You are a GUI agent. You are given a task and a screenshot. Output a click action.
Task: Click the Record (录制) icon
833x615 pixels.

==

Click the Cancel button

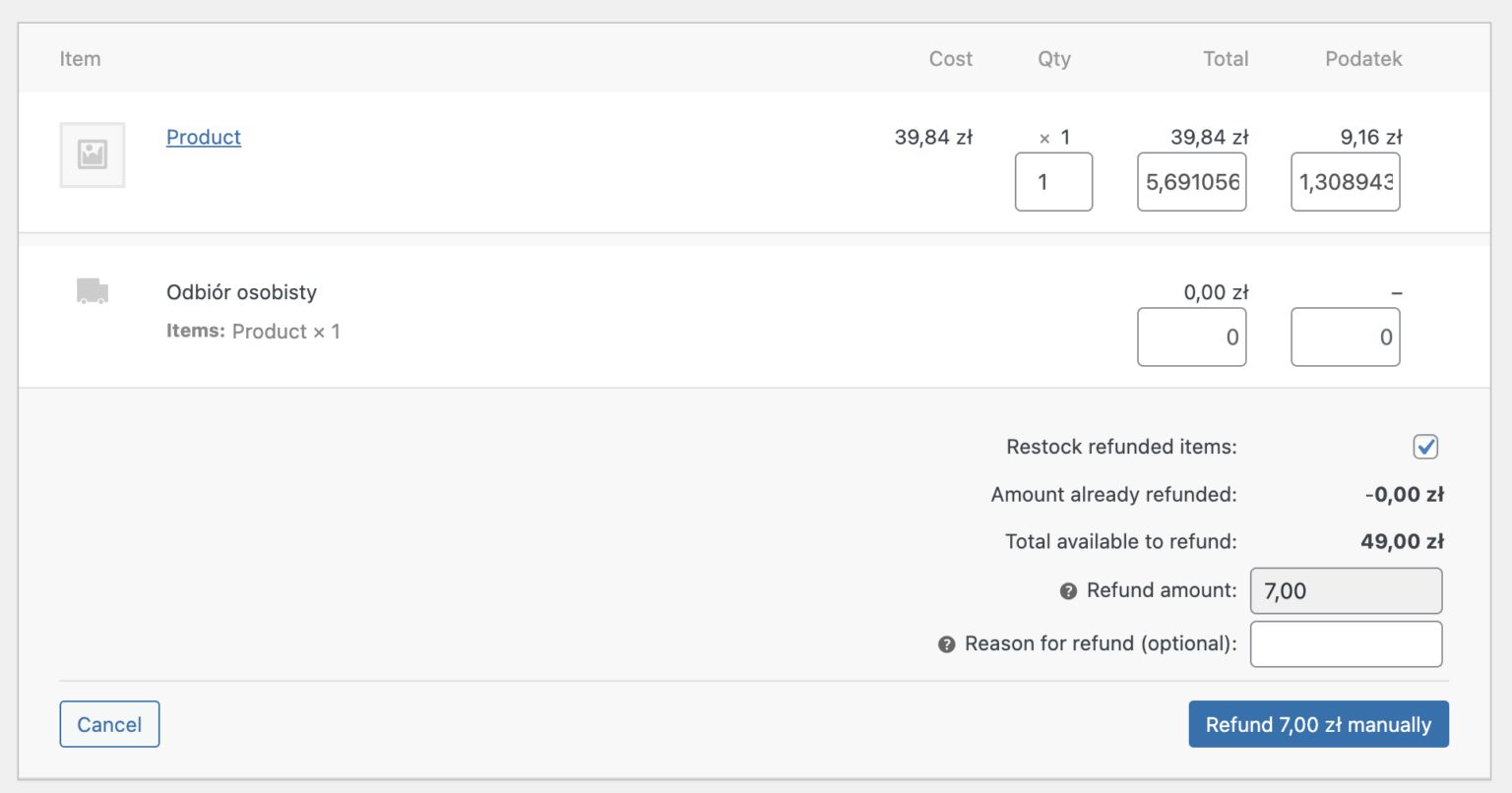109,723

* WHAT IS BEING ASKED:
Everything above from the line containing "You are a GUI" through the line containing "833x615 pixels." must be copied exactly. Nothing outside that range belongs in the answer.

* OUTPUT OF THE TASK:
You are a GUI agent. You are given a task and a screenshot. Output a click action.
Task: Click the Record (录制) icon
833x615 pixels.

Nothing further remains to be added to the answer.